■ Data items

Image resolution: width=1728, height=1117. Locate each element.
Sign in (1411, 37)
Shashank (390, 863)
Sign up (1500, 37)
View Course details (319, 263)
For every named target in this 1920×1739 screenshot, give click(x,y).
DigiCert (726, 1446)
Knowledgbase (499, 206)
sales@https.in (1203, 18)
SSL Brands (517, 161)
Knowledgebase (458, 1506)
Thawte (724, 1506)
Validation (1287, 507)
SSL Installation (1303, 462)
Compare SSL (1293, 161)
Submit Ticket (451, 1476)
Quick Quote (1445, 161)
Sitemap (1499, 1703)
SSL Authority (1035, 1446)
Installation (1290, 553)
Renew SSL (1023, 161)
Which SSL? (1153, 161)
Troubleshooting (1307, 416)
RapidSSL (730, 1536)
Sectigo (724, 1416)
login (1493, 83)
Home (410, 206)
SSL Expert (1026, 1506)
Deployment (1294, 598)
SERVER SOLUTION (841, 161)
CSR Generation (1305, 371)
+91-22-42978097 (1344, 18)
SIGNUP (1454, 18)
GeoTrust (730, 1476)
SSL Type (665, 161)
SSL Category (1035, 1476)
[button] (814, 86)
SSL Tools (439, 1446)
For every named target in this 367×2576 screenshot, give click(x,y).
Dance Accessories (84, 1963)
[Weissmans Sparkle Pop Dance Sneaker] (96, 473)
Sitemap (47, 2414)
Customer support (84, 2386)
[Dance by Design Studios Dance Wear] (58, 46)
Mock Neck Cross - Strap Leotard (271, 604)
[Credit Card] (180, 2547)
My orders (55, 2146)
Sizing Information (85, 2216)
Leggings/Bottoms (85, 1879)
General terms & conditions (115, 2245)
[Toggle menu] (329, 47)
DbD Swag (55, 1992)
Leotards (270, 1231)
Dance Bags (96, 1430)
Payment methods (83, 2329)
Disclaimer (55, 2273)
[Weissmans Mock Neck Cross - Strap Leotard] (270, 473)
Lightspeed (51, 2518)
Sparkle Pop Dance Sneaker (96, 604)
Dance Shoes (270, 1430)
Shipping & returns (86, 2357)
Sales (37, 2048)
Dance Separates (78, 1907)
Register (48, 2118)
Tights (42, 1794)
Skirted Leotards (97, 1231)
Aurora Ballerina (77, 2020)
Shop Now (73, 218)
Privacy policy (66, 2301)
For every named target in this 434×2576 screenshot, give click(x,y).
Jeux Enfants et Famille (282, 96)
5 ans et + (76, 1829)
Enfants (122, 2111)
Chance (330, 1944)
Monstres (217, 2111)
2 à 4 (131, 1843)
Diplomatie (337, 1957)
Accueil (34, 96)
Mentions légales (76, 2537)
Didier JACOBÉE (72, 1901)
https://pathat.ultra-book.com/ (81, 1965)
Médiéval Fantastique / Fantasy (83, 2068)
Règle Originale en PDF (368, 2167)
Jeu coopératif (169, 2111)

■ TASK
Each line of the data that includes "Dance" should be copied.

■ RESULT FOR THIS TASK
Dance Accessories (84, 1963)
[Weissmans Sparkle Pop Dance Sneaker] (96, 473)
[Dance by Design Studios Dance Wear] (58, 46)
Dance Bags (96, 1430)
Sparkle Pop Dance Sneaker (96, 604)
Dance Shoes (270, 1430)
Dance Separates (78, 1907)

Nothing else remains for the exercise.